OBJECTIF DE L'EXERCICE
Quelle question le sondage présenté dans la page posait-il, s'il vous plaît ?

PAGE
──────

•  


    Voilà donc, habillés comme il se doit des scintillants atours de la rigueur scientifique, les résultats du grand sondage récemment lancé ici même.

    Je tiens d'ores et déjà à remercier chaleureusement les 154 personnes qui ont cru bon prendre sur leur temps de loisirs afin de cliquer sur l’une des 7 réponses proposées à la question « Qu’écoutez-vous lorsque vous écrivez ? », et j’imagine avec un effroi rétrospectif l’irréductible dilemme qui a pu parfois s’emparer d’elles lorsqu’il leur a fallu choisir entre « du trash-speed-metal » et « l’intégrale d’Annie Cordy remastérisée en 48 bits » (c’est toujours le problème lorsque l’on possède une trop grande ouverture d’esprit).

    Passons si vous le voulez bien à l’analyse des réponses (si vous ne voulez pas, passons plutôt au salon, nous y serons plus tranquilles pour prendre le café).

──────

DONNÉES FOURNIES

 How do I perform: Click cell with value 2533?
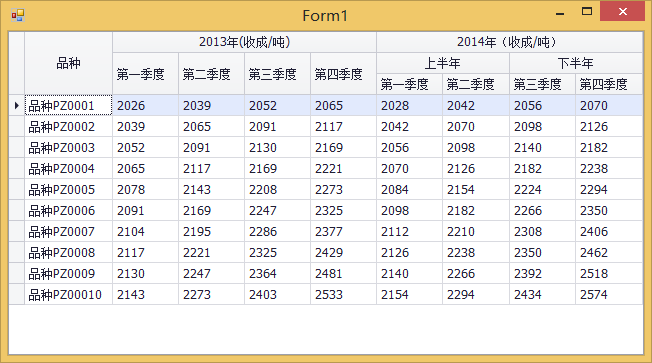[343, 294]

──────

RÉPONSE ATTENDUE
Le sondage posait la question « Qu’écoutez-vous lorsque vous écrivez ? ».